No pico da explosão da primavera, encontrei um trilho verde com ervas que me davam quase até à cintura. No caminho isolado onde o sobreiro é rei não encontrei vivalma, mas fui passando por vários animais: porcos, cavalos, burros e ovelhas. Atravessei também veredas bastante estreitas, algumas em calçada medieval e ladeadas de muitos sobreiros.
Numa das encruzilhadas pude distinguir o Castelo de Marvão ao longe, num pequeno planalto. O caminho deu-me ainda a conhecer povoações fronteiriças, incluindo uma espanhola, La Fontañera, onde os contrabandistas guardavam o café que, depois, distribuíam pelas povoações espanholas.
Era por estes caminhos sinuosos que muitos se arriscavam na calada da noite, enfrentando a escuridão da serra e engolindo o medo da guarda fiscal e dos carabineros. Tentavam fugir desesperadamente à vida de pobreza e miséria generalizada que se vivia na raia alentejana na época de Salazar e Franco.
Eu cresci com a memória destas histórias, já que um desses contrabandistas que furavam a noite e viviam entre dois países foi o meu avô, nascido em Espanha e acolhido num monte raiano alentejano a partir da guerra civil que rebentou no país vizinho. Foi, de facto, a partir desta altura e até meados dos anos 60 que a mercantilização clandestina entre Portugal e Espanha mais se acentuou.
Mais natureza na Serra de São Mamede
Depois de ter exausto as energias a pedalar e a andar, tirei algum tempo para relaxar na natureza do Parque Natural da Serra de São Mamede.
A primeira paragem foi na Barragem da Apartadura, que encontrámos deserta e com águas transparentes. Sem qualquer infraestrutura balnear, há, contudo, vários espaços entre os pinheiros para estender a toalha e gozar do isolamento. A única coisa que impediu de dar um mergulho, foi mesmo a temperatura. As nuvens negras aproximavam-se e ameaçavam romper-se.
A próxima paragem foi em Portagem, uma pequena povoação do concelho de Marvão, assim denominada porque por aqui passavam os judeus expulsos pelos reis católicos, que fugiam à Inquisição Espanhola que se iniciou no século XV. A ponte medieval que assinalava a fronteira e a torre onde era paga a “portagem” ainda sobrevivem hoje e dão encanto à povoação.
Em jeito de despedida da região, passei também pela Cascata do Pego do Inferno, já a caminho de Portalegre. Diferente da sua homónima no Algarve, a queda de água da Serra de São Mamede cria um poço natural, para o qual é necessário descer com cuidado. É fácil de encontrar, mas mais uma vez, a temperatura impediu de dar um mergulho. Fica a promessa de regressar à serra com temperaturas mais confortáveis ao estado líquido.

- Extratos de dados:

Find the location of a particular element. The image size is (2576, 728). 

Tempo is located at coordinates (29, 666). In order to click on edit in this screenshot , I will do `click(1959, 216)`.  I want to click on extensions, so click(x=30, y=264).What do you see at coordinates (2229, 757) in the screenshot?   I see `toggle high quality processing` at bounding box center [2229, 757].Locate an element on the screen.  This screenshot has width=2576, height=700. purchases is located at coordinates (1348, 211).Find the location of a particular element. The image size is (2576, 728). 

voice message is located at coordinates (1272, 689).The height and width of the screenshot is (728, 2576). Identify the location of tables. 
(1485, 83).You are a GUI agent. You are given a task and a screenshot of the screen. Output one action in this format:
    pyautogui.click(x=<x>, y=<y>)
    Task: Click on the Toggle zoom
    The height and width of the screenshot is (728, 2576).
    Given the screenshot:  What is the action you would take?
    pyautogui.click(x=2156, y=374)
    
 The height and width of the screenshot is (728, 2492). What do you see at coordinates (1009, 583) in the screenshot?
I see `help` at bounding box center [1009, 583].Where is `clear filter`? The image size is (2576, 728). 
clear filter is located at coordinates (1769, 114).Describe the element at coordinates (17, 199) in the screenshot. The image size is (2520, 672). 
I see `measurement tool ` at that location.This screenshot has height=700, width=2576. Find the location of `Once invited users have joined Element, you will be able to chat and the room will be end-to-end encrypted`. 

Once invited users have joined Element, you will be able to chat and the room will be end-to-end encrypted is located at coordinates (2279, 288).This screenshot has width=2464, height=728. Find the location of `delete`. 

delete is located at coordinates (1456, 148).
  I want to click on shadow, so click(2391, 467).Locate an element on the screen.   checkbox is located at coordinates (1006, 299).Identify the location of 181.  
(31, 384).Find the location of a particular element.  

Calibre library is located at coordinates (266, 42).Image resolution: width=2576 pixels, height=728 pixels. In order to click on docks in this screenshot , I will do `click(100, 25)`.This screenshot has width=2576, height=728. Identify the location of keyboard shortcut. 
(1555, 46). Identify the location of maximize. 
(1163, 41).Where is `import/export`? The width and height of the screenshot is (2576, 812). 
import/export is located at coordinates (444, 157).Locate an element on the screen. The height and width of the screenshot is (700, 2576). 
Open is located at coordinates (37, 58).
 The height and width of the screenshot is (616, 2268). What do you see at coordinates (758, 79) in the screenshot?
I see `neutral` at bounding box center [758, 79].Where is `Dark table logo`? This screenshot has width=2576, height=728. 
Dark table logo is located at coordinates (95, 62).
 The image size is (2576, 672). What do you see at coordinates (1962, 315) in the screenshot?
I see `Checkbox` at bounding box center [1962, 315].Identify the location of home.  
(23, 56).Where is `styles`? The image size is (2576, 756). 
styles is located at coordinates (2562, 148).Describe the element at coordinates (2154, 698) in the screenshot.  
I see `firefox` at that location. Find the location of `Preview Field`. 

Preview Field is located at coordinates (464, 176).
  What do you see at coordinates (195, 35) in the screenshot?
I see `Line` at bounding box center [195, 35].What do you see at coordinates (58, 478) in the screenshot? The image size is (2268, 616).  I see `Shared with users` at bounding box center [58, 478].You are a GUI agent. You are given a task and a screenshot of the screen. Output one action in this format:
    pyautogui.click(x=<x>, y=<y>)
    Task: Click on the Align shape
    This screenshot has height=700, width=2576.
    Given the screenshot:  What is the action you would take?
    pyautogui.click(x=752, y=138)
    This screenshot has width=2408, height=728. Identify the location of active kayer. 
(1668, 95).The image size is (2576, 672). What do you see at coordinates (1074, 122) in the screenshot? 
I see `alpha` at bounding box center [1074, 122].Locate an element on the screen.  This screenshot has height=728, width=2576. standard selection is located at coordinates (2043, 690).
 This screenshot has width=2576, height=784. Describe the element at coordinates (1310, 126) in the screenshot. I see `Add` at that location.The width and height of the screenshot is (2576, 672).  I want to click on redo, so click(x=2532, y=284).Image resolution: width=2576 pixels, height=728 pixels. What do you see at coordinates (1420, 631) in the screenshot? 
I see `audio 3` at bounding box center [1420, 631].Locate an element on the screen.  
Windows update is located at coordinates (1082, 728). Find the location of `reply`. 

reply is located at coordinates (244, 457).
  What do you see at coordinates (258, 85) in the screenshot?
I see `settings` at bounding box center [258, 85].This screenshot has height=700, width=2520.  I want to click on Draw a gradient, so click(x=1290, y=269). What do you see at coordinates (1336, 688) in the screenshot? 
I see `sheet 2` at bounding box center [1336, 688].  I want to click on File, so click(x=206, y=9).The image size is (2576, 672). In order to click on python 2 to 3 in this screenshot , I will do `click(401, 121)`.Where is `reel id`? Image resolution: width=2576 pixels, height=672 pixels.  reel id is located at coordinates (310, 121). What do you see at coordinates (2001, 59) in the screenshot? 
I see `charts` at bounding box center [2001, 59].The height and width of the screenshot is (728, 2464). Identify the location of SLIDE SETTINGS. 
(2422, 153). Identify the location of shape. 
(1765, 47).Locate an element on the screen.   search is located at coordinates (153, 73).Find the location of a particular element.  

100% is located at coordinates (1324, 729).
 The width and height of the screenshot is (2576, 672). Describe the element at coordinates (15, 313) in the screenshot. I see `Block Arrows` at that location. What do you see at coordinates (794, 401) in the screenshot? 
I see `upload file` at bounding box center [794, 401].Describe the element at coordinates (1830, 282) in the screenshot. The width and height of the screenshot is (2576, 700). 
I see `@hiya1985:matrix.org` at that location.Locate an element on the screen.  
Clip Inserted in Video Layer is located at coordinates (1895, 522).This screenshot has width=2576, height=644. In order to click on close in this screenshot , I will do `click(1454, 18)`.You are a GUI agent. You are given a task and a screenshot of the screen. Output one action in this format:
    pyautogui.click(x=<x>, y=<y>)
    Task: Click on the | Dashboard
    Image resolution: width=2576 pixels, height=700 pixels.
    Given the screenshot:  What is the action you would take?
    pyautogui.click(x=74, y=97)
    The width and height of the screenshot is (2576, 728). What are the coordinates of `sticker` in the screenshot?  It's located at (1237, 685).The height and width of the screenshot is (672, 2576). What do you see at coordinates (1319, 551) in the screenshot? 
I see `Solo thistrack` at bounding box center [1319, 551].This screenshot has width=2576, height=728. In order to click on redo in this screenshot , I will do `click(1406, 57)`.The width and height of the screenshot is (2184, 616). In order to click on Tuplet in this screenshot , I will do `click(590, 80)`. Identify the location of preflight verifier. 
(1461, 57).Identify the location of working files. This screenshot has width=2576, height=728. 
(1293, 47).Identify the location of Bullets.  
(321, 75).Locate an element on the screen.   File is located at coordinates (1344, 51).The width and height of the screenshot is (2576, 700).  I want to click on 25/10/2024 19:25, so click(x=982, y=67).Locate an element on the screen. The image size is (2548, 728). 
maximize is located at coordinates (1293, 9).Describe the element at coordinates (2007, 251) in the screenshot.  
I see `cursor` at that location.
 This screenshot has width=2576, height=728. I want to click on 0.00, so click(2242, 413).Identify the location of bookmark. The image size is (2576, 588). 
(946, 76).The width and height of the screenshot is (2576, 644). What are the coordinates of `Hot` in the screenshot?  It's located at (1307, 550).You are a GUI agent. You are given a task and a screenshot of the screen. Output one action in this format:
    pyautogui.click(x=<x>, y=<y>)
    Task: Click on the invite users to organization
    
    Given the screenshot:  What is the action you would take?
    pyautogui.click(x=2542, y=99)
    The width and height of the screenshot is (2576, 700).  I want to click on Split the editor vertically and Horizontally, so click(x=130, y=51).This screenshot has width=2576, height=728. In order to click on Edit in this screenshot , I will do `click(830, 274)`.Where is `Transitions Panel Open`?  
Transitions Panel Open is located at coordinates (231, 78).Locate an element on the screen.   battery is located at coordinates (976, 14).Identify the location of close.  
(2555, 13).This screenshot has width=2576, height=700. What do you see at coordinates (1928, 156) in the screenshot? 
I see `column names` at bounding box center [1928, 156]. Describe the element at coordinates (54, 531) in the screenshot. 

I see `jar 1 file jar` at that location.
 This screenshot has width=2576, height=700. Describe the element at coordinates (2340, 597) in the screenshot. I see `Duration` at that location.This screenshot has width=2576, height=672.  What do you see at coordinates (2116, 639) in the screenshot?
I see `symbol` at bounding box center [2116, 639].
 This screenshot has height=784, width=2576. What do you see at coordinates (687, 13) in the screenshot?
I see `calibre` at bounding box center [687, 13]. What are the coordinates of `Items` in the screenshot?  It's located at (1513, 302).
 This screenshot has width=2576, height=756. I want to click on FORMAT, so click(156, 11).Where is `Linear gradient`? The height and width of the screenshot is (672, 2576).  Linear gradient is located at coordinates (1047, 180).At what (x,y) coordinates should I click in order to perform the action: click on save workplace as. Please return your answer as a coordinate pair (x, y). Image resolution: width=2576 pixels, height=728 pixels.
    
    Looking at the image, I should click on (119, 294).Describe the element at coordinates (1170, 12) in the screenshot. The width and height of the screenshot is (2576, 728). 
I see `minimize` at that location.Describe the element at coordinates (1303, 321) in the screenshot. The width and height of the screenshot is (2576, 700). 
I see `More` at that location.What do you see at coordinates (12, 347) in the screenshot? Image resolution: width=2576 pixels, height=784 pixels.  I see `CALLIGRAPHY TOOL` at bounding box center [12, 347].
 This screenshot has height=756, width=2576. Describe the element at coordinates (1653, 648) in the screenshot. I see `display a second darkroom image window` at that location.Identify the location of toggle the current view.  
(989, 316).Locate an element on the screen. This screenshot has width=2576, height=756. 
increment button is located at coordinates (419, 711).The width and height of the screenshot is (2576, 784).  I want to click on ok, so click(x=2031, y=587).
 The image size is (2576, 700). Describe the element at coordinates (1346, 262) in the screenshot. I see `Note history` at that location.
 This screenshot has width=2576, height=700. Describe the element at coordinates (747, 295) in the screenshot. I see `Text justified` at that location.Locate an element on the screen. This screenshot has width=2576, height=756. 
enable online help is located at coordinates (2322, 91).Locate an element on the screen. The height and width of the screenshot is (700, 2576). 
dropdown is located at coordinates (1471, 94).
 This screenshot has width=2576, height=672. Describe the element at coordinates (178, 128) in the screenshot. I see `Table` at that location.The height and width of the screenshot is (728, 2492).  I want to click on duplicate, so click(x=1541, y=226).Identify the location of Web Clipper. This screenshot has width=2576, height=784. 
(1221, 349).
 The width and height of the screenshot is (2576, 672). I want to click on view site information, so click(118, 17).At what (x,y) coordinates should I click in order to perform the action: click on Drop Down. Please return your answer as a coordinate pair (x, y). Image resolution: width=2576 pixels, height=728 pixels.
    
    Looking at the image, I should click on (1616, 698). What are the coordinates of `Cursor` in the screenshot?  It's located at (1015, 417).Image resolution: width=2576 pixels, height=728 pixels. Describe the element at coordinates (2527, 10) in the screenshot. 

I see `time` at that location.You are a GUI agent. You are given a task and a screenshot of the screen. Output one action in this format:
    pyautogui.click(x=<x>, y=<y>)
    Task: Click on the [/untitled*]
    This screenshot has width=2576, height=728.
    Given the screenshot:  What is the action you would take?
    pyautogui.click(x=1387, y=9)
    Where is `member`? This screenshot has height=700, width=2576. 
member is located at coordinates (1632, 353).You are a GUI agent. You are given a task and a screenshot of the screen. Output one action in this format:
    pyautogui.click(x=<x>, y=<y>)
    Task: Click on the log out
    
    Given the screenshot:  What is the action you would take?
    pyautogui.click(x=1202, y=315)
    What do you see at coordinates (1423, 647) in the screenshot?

- Tarefas a realizar:
a - No relato sobre a Serra de São Mamede, em que povoação espanhola os contrabandistas guardavam o café?
b - Reproduza o trecho do relato sobre a Serra de São Mamede que começa em "Era por estes" e segue até "mais se acentuou.".
c - Prossiga o relato sobre a Serra de São Mamede a partir do ponto em que termina.

- Respostas às tarefas:
a - Em La Fontañera.

b -
Era por estes caminhos sinuosos que muitos se arriscavam na calada da noite, enfrentando a escuridão da serra e engolindo o medo da guarda fiscal e dos carabineros. Tentavam fugir desesperadamente à vida de pobreza e miséria generalizada que se vivia na raia alentejana na época de Salazar e Franco.
Eu cresci com a memória destas histórias, já que um desses contrabandistas que furavam a noite e viviam entre dois países foi o meu avô, nascido em Espanha e acolhido num monte raiano alentejano a partir da guerra civil que rebentou no país vizinho. Foi, de facto, a partir desta altura e até meados dos anos 60 que a mercantilização clandestina entre Portugal e Espanha mais se acentuou.

c -
Onde ficar na Serra de São Mamede – Alojamento
Em 2015 eu já tinha recomendado o Train Spot, que continua a ser o meu local preferido na região, pela sua originalidade e pela simpatia de quem nos recebe. Não é todos os dias que nos deparamos com uma estação de comboios convertida em estalagem. Leiam aqui o que escrevi na altura sobre este alojamento.
Contudo, existem muitas opções na região de Marvão e Castelo de Vide, e um pouco por toda a Serra de São Mamede. Por exemplo, a Estalagem de Marvão fica dentro das muralhas da vila e oferece quartos bastante cómodos e restaurados com cuidado. Já em Castelo de Vide, o Convento Senhora da Vitória tem também quartos tradicionais alentejanos, e acesso a uma piscina, com preços bastante simpáticos.
Onde comer na Serra de São Mamede – Restaurantes
As minhas recomendações gastronómicas nesta região estão neste artigo. Contudo, nesta viagem fiquei a conhecer mais dois restaurantes, que ficam na povoação de Beirã: o Sabores de Marvão e o Sopas e Petiscos.
Dos dois, o meu preferido foi, sem dúvida, o Sopas e Petiscos. Não há página na internet nem fotografias para o provar, mas aqui experimentei o melhor que o Alentejo tem para oferecer: uma hospitalidade sem limites e petiscos feitos na hora com produtos locais: omelete de espargos, tábua de queijos e as melhores pataniscas de bacalhau de sempre. Este restaurante fica mesmo na Beirã, a poucos metros do Sabores de Marvão.